I've already mentioned the fact that this film isn't in the least bit scary, and in spite of a couple nipples sprinkled in, eroticism is so far afield that it's sending postcards. There aren't even any kills to whittle down the surprisingly ample cast while we're waiting for the story to kick in! (spoiler: it never does) But on top of that, The Seduction isn't even particularly well-made. The final scene (AKA the only sequence where anything actually happens) is bizarrely edited, placing the killer inside the house to do a kill, then teleporting him back to his apartment so he can approach the house again to drum up some tension [sic]. It makes not the slightest bit of sense geographically or from a character standpoint, and the muddy cinematography elliptically swooping around to avoid showing gore they can't afford just makes the whole thing even more scattered.

If I wanted to watch a bunch of interchangeable men in tight pants and feathered hair run around not being scary, I would just watch an aerobics video. And if I want to watch an early 80's celebrity stalker slasher with an obnoxiously low body count, I would just put on The Fan. At least that movie has Lauren Bacall, a shirtless Michael Biehn, and some glittery musical numbers. The Seduction couldn't even dream of anything that interesting.

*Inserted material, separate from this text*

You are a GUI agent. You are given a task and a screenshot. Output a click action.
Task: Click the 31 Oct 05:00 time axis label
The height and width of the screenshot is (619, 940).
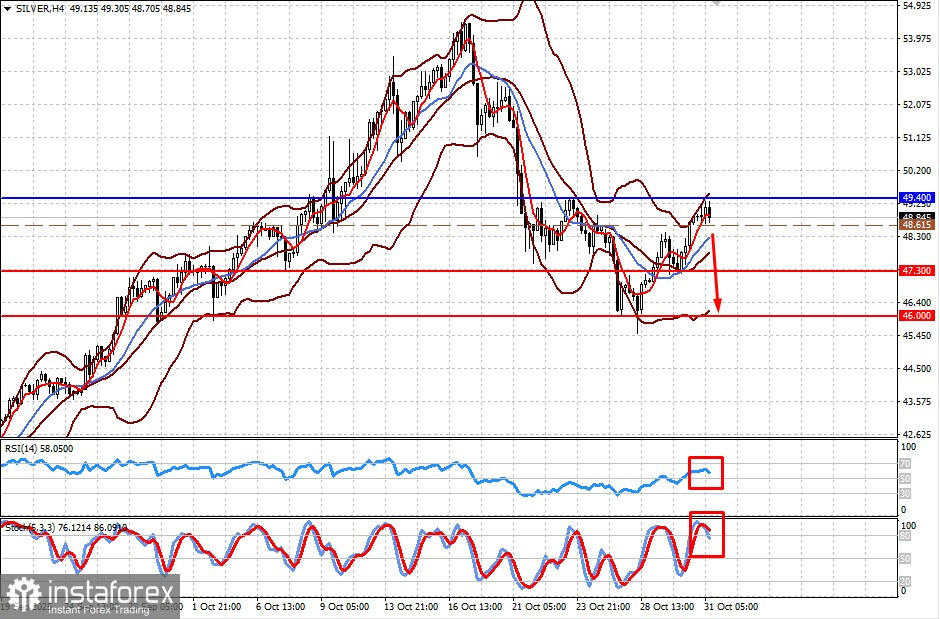tap(731, 606)
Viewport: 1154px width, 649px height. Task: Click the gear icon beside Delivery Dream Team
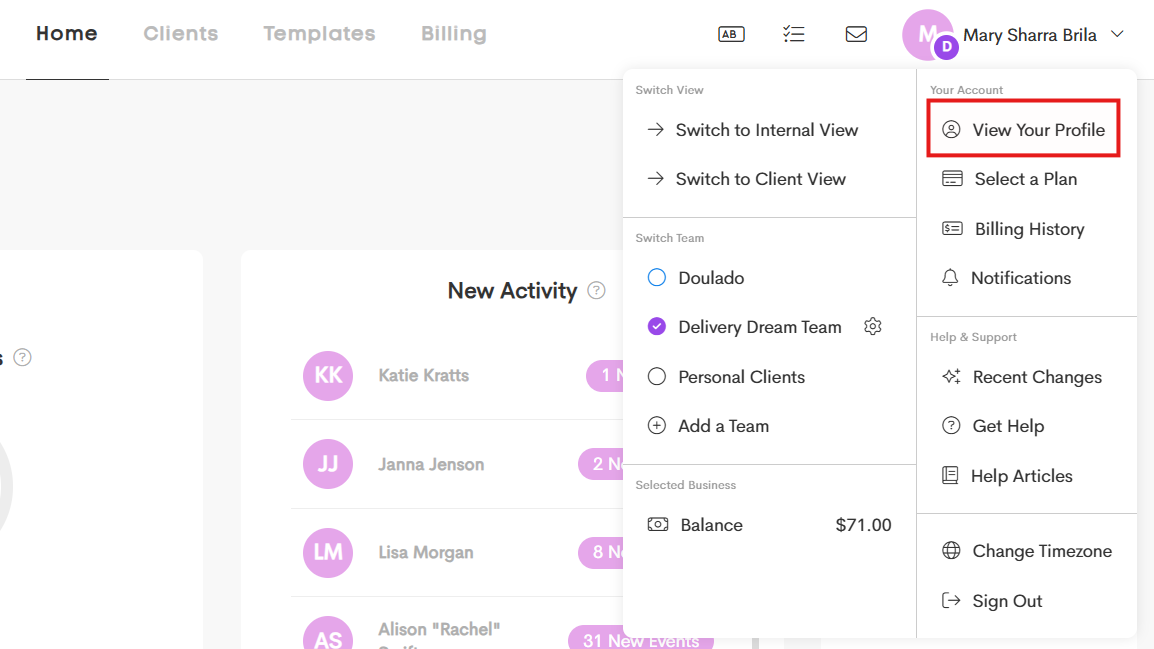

Killer: Derek (Andrew Stevens)
Final Girl: Jamie Douglas (Morgan Fairchild)
Best Kill: This really isn't much of a decision, so I shall abstain
Sign of the Times: Jamie has to use a phone booth to check her messages.
Scariest Moment: A threatening letter is slipped into Jamie's teleprompter and she automatically starts to read it aloud until she realizes what she's saying.
Weirdest Moment: A department store salesman attempts to sell Jamie a 55-pound solid silver cigarette lighter shaped like an elephant, and if it had come back in any capacity during the third act, this would have been a 10/10 movie.
Champion Dialogue: "What rattled your cage? Did you get a facial by mail or somethin'?"
Body Count: 2, oh so disappointingly
  1. Brandon has a knife thrown into his back in a hot tub.
  2. Derek is shot in the gut.
TL;DR: The Seduction isn't so much seductive as it is entirely stultifying.